My core research interests include how biomedical research that implicates the mind affects peoples’ understandings of themselves, in part through popular culture. A second core research interest is how museum exhibitions, artworks, and performance can illuminate the relationship between science and the subjective experiences it invokes, acting as a form of public research that allows different disciplinary practices to ‘make something together’. In both these areas, I have a methodological focus on the role of communication in working across different knowledge practices; including an interest in images, metaphors, and the generative possibilities that lie in the failures of translation and representation. I also take this attention to communication – and the importance of sharing ethos and purpose as well as knowledge – into my teaching and supervision.
My current projects include developing the Sensing Holobiont performance installation with artist duo Baum & Leahy, Josh Evans, Kim Wejendorp and others; studying practices to improve scientific research culture with PhD fellow Annika Klæmintsdóttir Olsen; and developing a project with Dr Tine Friis and the reNEW research center to understand how patient’s imaginations of the futures of stem cell treatments shape their present ways of living with their bodies.

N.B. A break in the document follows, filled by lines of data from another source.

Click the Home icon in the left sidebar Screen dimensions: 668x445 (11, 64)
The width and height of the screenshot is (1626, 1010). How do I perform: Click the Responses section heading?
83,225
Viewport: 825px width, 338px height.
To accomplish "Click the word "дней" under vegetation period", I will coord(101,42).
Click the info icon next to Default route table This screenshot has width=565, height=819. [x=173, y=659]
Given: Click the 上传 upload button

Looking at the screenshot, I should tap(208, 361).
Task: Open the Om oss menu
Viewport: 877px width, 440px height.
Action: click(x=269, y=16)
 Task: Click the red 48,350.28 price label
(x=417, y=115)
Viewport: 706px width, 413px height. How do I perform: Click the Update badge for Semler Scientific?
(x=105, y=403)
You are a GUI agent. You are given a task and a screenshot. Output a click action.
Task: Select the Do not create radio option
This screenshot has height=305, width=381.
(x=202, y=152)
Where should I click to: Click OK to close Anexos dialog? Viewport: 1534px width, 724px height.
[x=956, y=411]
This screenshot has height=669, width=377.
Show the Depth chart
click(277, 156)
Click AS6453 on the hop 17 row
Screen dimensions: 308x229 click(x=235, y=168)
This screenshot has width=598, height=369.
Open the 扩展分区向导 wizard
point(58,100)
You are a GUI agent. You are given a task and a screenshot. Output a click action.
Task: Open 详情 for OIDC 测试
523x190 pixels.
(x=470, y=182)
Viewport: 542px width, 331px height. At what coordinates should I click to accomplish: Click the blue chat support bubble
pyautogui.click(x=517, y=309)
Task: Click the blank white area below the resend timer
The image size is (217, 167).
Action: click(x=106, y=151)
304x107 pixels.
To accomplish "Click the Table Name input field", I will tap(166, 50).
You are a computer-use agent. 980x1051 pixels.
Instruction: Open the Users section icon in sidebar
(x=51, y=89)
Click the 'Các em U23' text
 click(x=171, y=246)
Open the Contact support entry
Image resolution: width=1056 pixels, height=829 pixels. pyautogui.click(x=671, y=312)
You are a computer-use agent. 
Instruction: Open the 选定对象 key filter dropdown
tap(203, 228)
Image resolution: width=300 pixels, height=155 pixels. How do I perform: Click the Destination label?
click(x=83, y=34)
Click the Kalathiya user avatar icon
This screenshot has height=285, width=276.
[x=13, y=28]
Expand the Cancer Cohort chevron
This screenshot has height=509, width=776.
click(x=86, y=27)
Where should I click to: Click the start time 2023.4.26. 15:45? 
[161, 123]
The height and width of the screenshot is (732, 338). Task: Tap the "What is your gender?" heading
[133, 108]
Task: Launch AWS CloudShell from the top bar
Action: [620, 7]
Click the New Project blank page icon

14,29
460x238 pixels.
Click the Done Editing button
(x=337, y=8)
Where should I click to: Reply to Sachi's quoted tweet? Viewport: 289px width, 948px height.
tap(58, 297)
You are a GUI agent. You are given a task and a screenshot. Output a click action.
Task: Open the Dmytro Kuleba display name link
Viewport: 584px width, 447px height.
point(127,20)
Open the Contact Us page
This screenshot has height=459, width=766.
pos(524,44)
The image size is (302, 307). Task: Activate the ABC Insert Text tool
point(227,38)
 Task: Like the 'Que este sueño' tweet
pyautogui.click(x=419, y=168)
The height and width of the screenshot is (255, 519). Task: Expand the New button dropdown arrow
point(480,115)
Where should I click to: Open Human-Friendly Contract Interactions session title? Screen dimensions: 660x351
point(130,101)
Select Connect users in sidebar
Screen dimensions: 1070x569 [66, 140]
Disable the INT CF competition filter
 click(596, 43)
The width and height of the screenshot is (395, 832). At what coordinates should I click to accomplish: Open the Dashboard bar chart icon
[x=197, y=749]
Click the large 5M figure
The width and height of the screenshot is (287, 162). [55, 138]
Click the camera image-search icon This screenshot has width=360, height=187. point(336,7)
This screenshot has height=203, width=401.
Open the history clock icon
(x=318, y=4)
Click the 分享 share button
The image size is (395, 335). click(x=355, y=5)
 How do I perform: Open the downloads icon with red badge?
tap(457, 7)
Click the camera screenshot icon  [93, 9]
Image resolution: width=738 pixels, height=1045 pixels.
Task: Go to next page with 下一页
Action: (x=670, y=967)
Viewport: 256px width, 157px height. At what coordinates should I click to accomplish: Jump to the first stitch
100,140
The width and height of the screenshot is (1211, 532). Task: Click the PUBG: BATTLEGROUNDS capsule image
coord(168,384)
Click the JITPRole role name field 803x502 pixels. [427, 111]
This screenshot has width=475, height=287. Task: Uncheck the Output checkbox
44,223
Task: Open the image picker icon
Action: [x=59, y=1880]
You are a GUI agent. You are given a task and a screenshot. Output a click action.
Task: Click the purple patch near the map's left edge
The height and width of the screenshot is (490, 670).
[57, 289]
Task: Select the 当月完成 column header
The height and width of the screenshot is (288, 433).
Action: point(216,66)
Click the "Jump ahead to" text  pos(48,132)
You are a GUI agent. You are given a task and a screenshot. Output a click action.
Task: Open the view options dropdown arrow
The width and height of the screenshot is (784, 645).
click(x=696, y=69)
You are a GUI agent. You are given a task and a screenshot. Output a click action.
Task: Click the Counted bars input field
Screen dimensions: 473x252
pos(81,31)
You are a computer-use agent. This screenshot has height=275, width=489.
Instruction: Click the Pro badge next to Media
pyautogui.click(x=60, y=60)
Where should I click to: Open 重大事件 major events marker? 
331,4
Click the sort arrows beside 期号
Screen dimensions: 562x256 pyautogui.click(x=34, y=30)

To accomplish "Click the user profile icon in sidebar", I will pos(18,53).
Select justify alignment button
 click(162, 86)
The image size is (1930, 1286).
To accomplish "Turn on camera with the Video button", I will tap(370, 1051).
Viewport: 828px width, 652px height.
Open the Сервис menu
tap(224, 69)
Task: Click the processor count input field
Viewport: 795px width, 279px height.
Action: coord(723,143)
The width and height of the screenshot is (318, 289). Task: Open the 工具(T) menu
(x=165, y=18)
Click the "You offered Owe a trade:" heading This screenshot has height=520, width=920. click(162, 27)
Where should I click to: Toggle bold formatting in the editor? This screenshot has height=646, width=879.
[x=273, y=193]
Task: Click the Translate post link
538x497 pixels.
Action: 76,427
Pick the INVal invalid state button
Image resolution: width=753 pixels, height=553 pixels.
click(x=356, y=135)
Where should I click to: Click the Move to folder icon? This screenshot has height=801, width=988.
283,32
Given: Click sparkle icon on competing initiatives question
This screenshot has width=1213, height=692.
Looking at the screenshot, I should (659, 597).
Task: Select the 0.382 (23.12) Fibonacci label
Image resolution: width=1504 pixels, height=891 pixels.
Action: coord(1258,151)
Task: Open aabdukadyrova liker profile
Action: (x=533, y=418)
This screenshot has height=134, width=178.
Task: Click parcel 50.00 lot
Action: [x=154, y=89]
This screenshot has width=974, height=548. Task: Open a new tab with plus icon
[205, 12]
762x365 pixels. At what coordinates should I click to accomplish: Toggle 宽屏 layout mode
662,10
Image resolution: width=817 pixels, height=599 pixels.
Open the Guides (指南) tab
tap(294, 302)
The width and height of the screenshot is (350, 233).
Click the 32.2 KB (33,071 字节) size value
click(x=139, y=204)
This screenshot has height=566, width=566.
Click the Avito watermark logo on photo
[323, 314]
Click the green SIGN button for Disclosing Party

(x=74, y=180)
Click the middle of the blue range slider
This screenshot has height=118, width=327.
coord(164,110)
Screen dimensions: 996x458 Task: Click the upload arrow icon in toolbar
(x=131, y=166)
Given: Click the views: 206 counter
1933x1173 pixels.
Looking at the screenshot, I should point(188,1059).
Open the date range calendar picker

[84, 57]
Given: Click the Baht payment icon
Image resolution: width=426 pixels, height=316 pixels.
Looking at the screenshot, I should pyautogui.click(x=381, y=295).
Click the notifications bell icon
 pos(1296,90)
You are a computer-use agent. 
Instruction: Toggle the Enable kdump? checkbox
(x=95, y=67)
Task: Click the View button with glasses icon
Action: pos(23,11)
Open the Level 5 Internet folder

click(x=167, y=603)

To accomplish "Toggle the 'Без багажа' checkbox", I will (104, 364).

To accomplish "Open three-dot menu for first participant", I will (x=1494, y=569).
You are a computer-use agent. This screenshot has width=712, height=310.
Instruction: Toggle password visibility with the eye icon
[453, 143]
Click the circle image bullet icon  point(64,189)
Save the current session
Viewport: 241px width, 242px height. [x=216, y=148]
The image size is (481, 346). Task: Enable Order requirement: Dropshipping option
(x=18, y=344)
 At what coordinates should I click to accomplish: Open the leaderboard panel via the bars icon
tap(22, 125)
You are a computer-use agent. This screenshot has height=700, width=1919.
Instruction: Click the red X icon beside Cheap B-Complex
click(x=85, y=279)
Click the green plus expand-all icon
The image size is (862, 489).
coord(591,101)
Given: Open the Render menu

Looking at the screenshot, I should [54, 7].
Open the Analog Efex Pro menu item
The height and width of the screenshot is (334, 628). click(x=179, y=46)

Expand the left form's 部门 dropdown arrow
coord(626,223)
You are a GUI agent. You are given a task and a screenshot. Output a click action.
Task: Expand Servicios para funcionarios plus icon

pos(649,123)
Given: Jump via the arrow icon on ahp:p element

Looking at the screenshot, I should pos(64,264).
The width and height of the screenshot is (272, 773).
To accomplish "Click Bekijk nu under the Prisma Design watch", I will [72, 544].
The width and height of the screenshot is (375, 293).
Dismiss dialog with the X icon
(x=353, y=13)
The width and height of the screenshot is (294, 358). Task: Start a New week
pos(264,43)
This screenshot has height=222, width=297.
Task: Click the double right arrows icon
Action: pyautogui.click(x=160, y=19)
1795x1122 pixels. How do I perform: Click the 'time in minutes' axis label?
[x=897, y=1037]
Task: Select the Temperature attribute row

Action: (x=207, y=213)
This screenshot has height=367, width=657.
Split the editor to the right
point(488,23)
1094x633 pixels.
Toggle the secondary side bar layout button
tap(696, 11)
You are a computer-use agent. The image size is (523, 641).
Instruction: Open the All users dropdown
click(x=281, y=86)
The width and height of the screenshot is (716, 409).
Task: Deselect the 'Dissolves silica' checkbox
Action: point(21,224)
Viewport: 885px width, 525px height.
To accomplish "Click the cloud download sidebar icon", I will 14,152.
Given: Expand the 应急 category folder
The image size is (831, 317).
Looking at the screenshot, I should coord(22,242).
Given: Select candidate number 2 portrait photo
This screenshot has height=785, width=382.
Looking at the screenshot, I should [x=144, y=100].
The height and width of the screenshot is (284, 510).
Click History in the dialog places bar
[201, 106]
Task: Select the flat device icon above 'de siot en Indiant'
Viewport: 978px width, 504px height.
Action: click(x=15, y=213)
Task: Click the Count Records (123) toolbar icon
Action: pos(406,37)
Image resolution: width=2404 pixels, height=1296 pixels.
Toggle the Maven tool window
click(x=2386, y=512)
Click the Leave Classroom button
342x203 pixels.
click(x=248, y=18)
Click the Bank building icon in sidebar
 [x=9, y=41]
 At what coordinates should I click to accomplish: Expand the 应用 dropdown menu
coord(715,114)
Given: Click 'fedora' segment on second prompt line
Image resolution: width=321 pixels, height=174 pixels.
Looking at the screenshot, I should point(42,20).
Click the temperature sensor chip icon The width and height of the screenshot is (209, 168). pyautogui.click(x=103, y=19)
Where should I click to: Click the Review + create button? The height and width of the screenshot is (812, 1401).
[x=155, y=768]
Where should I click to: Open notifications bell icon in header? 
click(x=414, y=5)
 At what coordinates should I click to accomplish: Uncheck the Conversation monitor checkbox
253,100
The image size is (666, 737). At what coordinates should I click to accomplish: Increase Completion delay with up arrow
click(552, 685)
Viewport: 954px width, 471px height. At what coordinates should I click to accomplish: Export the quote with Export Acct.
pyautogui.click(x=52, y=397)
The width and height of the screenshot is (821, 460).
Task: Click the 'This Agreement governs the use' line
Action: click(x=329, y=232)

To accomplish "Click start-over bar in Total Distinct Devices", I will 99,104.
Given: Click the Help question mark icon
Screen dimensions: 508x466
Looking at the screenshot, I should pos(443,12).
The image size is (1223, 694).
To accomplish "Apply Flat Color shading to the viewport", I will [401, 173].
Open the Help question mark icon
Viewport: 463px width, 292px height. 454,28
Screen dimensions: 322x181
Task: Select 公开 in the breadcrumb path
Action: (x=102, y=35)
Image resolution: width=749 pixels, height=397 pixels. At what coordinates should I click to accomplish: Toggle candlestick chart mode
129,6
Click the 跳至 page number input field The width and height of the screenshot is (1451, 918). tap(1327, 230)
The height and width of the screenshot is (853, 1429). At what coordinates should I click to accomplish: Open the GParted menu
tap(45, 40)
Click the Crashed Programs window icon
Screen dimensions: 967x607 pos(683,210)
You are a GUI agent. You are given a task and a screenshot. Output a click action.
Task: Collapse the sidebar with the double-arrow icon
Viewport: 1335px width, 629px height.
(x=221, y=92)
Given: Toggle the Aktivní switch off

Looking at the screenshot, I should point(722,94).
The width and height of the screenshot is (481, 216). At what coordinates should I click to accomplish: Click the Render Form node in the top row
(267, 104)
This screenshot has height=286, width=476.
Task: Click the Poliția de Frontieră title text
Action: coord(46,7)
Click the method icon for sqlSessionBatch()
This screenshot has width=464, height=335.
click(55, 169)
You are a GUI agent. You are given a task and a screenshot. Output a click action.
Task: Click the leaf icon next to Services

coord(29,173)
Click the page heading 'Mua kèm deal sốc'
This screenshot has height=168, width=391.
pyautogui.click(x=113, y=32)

My earlier work includes leading a research group project called Microbes on the Mind from 2019-2023, funded by the Velux Foundation, and was part of the team producing the exhibition and public engagement project The World is in You from 2020-2022. I was also part of the curatorial team for The Living Room project led by Martin Grünfeld, My previous exhibition project with Adam Bencard, Mind the Gut, was supported by the Bikuben Vision prize 2015 and won the UMAC award 2019. Mind the Gut involved a ‘co-curation’ process that invited artists and scientists to join the curatorial team, which we have written about as a strategy for exhibiting complex, contemporary research, and for exploring boundaries between science, art, and cultural history exhibitions.